On Thursday Joseph Sobran, described by the New York Times as a “conservative writer and moralist,” died at the age of 64. The Times obit noted that Sobran’s “outspoken antipathy to Israel and what he saw as the undue influence of a Jewish lobby on American foreign policy led to his removal as a senior editor of National Review in 1993.”
After a decade of opposition to U.S. policy in the Middle East, Sobran, a protege of National Review founder William F. Buckley, crossed the line in 1993 when he attacked Buckley himself for being soft on Israel.
Buckley called Sobran’s criticisms “a breath-catching libel” and sacked him.
Case Study #2:
On Thursday, Sanchez appeared on the XM Sirius radio program “Stand-Up with Pete Dominick.” During the interview with Dominick, Sanchez called “The Daily Show’s” Jon Stewart “a bigot” and then said that he was bigoted against “everybody else who’s not like him. Look at his show, I mean, what does he surround himself with?”
Dominick pressed for specifics, and Sanchez, who is Cuban-American, responded, “That’s what happens when you watch yourself on his show every day, and all they ever do is call you stupid.”

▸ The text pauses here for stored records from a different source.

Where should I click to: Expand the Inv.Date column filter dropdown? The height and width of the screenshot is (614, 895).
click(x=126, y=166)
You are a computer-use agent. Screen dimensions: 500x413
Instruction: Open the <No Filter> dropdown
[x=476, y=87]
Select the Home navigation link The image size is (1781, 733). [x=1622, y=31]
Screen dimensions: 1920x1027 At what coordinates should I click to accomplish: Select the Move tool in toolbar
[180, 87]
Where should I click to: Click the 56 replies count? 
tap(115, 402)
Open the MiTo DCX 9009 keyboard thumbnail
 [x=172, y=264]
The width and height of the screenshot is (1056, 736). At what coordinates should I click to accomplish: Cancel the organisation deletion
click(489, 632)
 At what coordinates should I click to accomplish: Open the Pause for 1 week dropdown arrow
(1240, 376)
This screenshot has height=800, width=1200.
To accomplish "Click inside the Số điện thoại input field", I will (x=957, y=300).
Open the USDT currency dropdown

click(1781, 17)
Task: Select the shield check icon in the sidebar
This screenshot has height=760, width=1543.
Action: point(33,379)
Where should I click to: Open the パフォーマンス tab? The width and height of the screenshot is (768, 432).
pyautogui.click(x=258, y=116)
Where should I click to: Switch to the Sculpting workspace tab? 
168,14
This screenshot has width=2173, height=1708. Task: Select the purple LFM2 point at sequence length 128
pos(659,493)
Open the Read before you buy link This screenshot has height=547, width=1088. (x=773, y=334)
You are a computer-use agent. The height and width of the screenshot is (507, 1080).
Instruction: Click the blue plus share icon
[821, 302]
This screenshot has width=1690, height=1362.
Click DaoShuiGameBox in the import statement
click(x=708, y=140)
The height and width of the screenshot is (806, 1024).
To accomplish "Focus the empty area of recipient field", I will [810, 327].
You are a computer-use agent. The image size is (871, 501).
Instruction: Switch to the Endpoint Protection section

Dominick, who was once the warm-up comic at Stewart’s Comedy Central show and now has a spot on CNN’s “John King, USA,” noted that Stewart is Jewish and so a minority himself.
“I’m telling you that everybody who runs CNN is a lot like Stewart, and a lot of people who run all the other networks are a lot like Stewart, and to imply that somehow they, the people in this country who are Jewish, are an oppressed minority? Yeah,” Sanchez responded.
True, anti-Zionist views continue to draw retribution from both the left and the right.
But also true, anti-Zionist views continue to border on the anti-Semitic.
Plus ça change, plus c’est la même chose.